PROBLEM REQUIREMENTS »
Report how many lines below include the string "computer". Please keep the reply to that number.

INPUT DATA »
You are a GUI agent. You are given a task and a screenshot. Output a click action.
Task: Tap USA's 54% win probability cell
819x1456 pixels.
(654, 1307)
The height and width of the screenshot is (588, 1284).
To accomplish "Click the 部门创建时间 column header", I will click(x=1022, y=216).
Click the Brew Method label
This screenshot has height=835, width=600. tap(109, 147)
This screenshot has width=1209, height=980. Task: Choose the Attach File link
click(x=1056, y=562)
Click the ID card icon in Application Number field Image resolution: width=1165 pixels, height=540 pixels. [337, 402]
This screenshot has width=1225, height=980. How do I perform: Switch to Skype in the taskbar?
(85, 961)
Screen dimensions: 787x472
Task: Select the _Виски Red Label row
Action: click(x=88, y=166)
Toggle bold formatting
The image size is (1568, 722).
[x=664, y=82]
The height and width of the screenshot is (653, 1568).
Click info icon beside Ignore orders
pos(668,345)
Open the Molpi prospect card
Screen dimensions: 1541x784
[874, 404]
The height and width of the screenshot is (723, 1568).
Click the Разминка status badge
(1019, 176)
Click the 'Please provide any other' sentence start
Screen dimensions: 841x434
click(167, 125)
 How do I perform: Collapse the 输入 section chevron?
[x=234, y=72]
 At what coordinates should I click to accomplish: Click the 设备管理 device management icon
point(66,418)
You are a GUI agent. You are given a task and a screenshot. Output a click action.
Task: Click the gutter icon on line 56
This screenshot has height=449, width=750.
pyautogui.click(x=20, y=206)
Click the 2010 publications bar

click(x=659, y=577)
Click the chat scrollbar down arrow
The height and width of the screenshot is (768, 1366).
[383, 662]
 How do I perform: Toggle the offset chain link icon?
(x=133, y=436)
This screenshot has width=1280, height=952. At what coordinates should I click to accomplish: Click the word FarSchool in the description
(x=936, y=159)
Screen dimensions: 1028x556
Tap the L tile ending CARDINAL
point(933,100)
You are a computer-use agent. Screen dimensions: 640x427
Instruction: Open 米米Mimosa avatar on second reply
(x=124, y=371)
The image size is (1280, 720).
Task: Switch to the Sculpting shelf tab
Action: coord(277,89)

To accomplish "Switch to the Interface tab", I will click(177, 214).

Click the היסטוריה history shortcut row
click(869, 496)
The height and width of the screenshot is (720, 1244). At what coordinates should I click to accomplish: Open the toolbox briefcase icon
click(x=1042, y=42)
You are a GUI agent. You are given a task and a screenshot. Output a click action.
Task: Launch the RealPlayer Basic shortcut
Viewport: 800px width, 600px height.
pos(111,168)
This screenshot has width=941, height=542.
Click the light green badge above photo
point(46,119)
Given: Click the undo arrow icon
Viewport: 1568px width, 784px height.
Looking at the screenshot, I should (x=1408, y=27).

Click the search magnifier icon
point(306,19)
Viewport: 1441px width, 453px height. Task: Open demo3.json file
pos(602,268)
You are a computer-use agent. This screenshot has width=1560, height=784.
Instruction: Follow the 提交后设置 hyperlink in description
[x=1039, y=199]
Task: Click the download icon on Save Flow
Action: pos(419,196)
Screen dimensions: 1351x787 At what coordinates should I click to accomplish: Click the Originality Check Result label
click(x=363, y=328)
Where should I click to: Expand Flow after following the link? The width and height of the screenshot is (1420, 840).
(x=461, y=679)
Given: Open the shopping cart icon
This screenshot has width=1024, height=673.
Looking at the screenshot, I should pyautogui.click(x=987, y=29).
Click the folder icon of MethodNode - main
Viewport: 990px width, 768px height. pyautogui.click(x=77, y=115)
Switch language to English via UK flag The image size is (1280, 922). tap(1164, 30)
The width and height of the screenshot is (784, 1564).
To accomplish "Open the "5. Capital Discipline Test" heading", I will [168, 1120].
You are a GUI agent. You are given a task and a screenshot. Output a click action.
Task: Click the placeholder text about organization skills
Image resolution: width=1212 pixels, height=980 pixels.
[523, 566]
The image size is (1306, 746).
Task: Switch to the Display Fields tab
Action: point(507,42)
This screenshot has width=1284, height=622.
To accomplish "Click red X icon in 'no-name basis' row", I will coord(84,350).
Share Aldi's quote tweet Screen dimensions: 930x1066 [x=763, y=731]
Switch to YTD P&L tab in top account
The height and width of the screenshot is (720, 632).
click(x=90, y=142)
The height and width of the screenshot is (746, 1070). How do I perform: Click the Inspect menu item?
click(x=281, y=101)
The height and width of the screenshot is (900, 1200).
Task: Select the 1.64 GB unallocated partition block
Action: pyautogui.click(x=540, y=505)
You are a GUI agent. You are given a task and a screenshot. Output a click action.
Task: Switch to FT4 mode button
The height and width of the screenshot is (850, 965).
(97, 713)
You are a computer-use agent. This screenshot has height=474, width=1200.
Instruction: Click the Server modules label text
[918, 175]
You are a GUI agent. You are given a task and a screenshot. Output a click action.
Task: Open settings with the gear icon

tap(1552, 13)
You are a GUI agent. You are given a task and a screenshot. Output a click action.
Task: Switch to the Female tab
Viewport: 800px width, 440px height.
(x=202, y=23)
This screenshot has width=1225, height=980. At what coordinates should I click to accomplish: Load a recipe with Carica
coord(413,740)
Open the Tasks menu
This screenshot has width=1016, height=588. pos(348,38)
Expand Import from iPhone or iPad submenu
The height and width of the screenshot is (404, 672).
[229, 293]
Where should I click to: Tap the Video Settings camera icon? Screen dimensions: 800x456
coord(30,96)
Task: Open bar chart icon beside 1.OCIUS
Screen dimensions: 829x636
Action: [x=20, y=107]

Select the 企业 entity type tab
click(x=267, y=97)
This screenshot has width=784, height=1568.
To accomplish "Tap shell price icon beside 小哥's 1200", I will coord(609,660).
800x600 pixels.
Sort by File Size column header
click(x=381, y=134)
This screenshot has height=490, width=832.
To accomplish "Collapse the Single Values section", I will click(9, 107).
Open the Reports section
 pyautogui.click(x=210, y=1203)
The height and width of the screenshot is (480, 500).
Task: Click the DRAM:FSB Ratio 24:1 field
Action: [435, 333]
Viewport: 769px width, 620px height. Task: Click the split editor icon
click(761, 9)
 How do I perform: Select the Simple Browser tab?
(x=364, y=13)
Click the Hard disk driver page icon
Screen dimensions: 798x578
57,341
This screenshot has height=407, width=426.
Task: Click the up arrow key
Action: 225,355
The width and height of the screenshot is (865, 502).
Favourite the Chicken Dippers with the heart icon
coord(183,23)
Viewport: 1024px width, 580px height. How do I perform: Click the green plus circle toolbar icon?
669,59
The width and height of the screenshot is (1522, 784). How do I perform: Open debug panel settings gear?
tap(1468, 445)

ANSWER SECTION »
3